Close to the bone includes washing dishes by hand, resisting two-hour drives, closing drafty doors to preserve heat, entering the grocery store with a specific list and promising myself to adhere to it. It means cooking breakfasts for the teenager rather than letting him scarf up on expensive cereals, buying frozen juice rather than juice in cartons for the same reason. It's thinking ahead a day or two about menus. It's listening to my very frugal friend who keeps me alerted on special sales. It's taking on a few hours more a day of household tasks that had been let go when I worked full time. I'd gotten pretty spoiled.
"Close to the bone" is not going without food, however. Recently I heard a thoughtful description of a day in Haiti when U.S. troops were handing out food, not enough food for the hundreds that were standing there hoping to eat. The soldiers were working without any weapons, dressed in their uniforms without headgear or even nightsticks. When the coffers were empty, they formed a line and sat down. Then they announced the food was gone. The Haitians turned away, resigned, many still unfed, to come back the next day. Someone thought that gentle plan out ahead of time. I appreciated that.

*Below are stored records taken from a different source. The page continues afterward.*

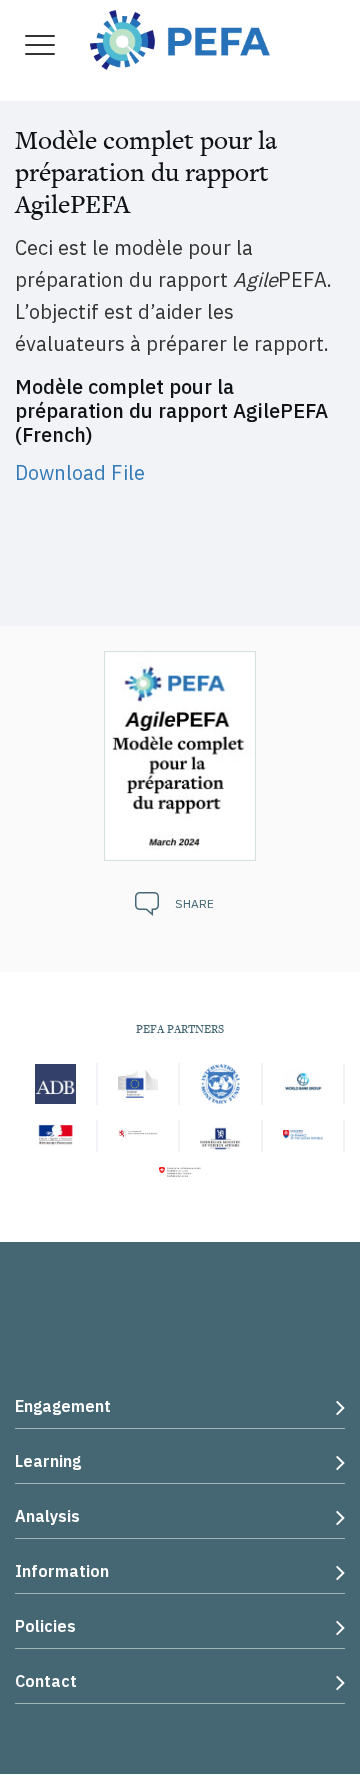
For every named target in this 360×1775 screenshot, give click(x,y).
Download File (80, 472)
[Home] (180, 37)
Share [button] (194, 903)
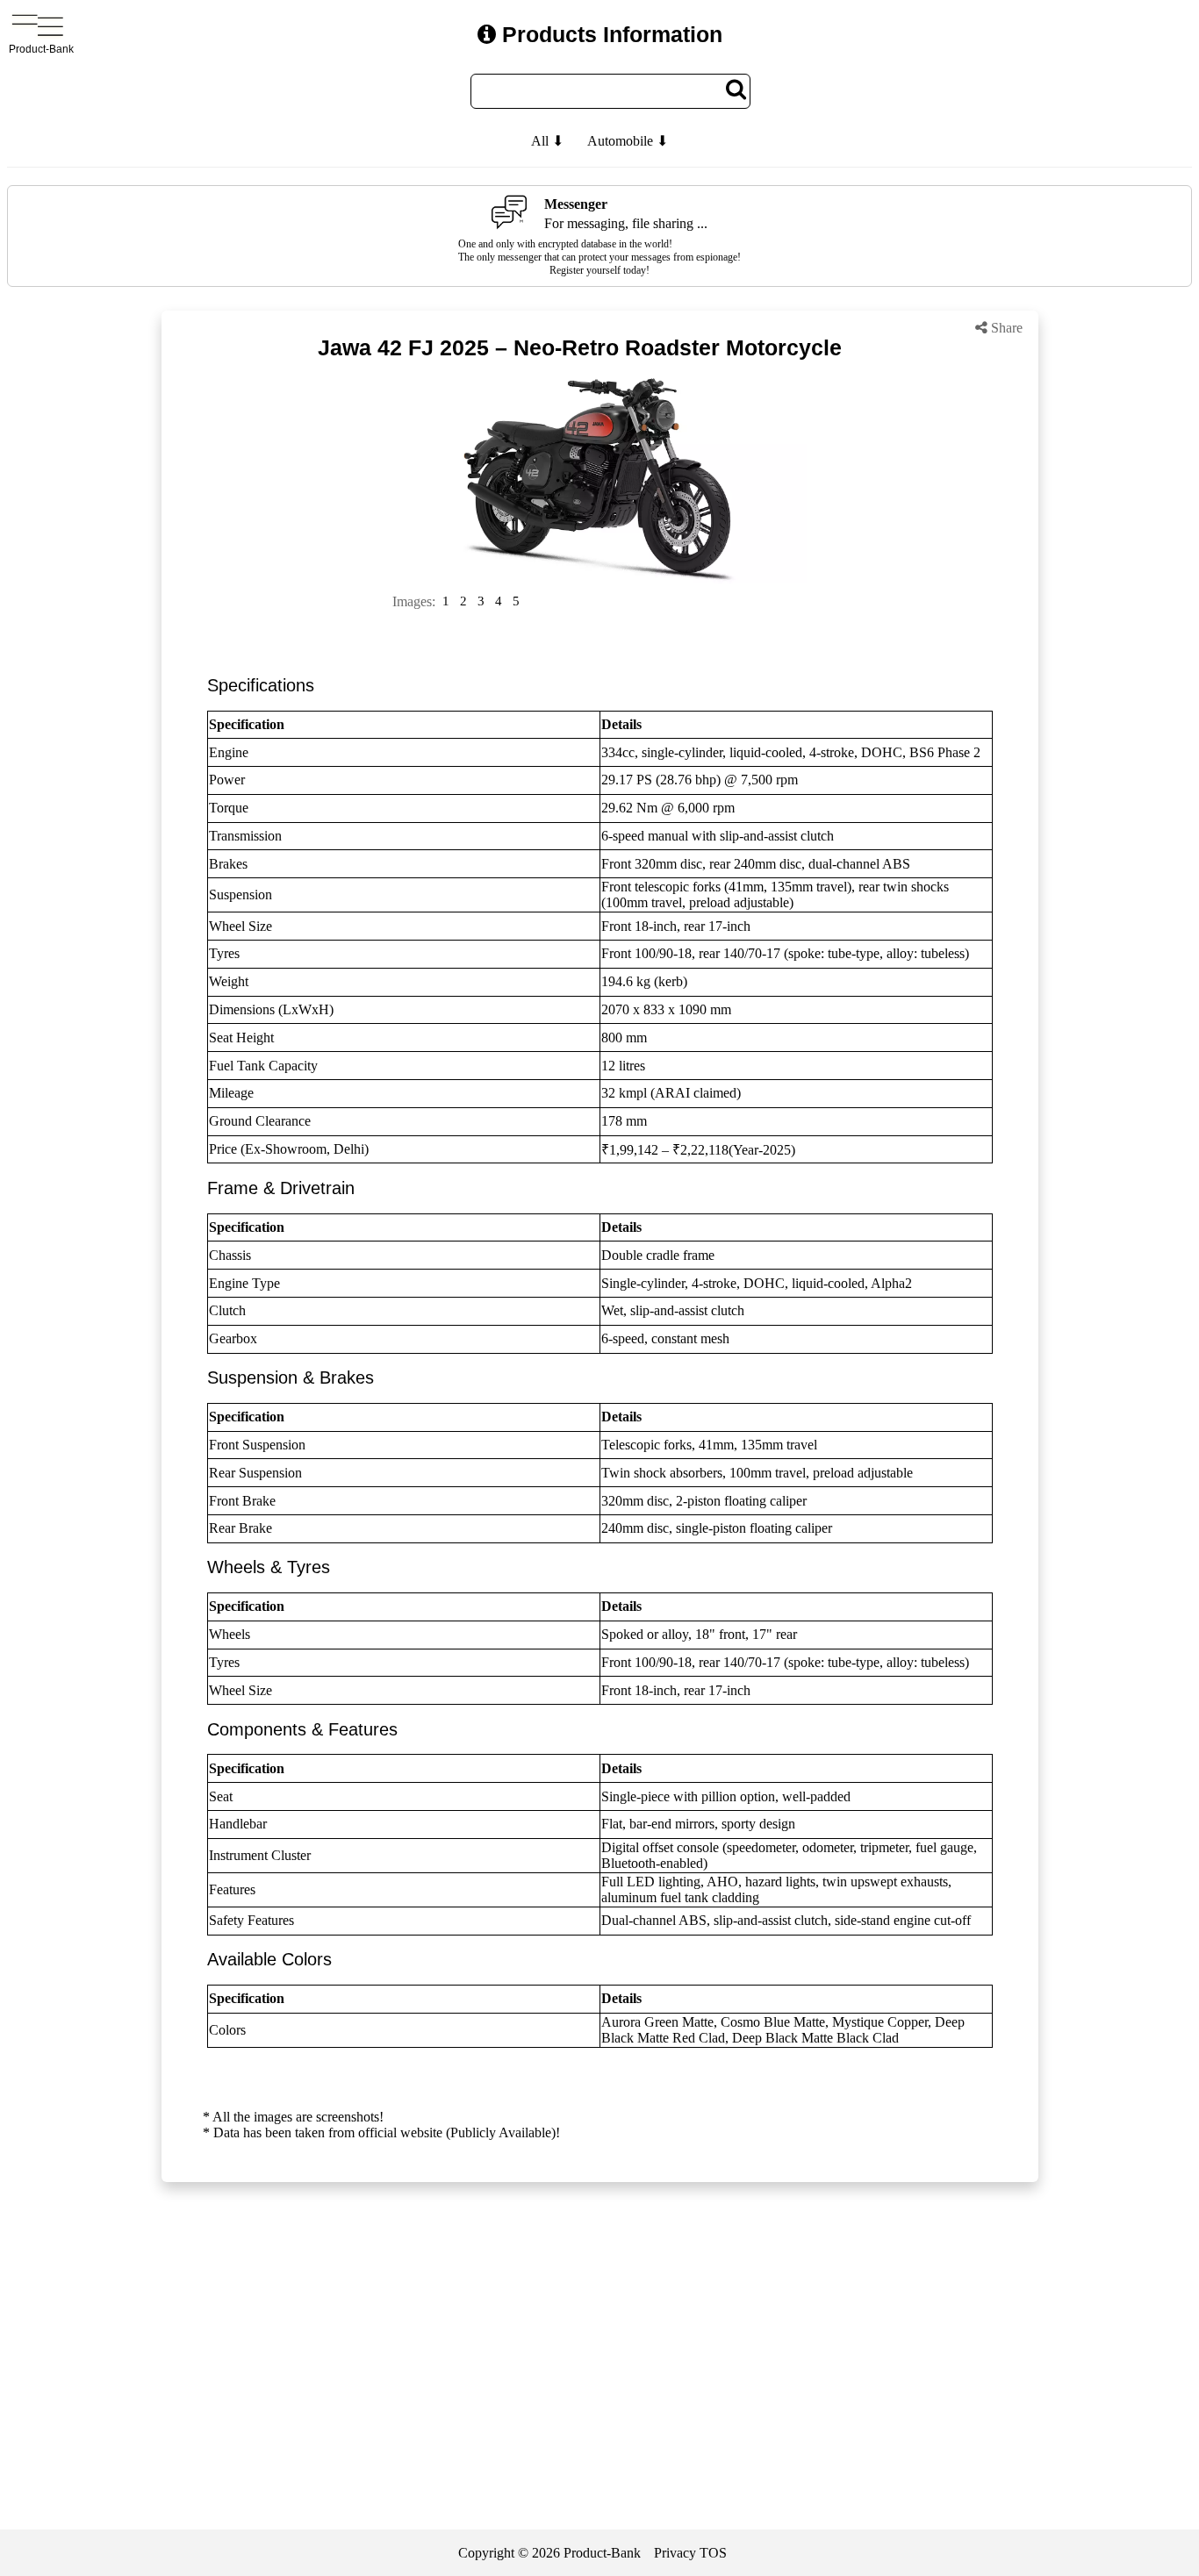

My "close to the bone" is still privileged. I still have varieties of sale food to choose from, I've still got electricity to cook and hot water to wash in. I have financial support coming just around the bend. But I might just stay with these frugal practices. I see another financial collapse on the horizon, and I want to be ahead of the game. That would mean more planting in the spring, putting more food by in the fall, and being glad I was on welfare 'way back when. It taught me a lot. Gratitude, most of all.
2 comments:
I think I've heard that the meat is sweetest close to the bone. :o)
I think your practices are praise worthy even when we aren't in dire straits. You've reminded me to look in the back of my cupboards and do something with those beans back there. How lucky your grandson is to get a home cooked breakfast.